▶ _MATERIAL FOR THIS EXERCISE_
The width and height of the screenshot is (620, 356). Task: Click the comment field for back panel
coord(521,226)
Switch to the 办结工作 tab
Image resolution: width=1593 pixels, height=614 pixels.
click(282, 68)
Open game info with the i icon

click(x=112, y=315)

▶ _THE REQUEST_
State how many lines in the rows above include the string "width". Reply with the number alone.

▶ _PROBLEM SOLUTION_
2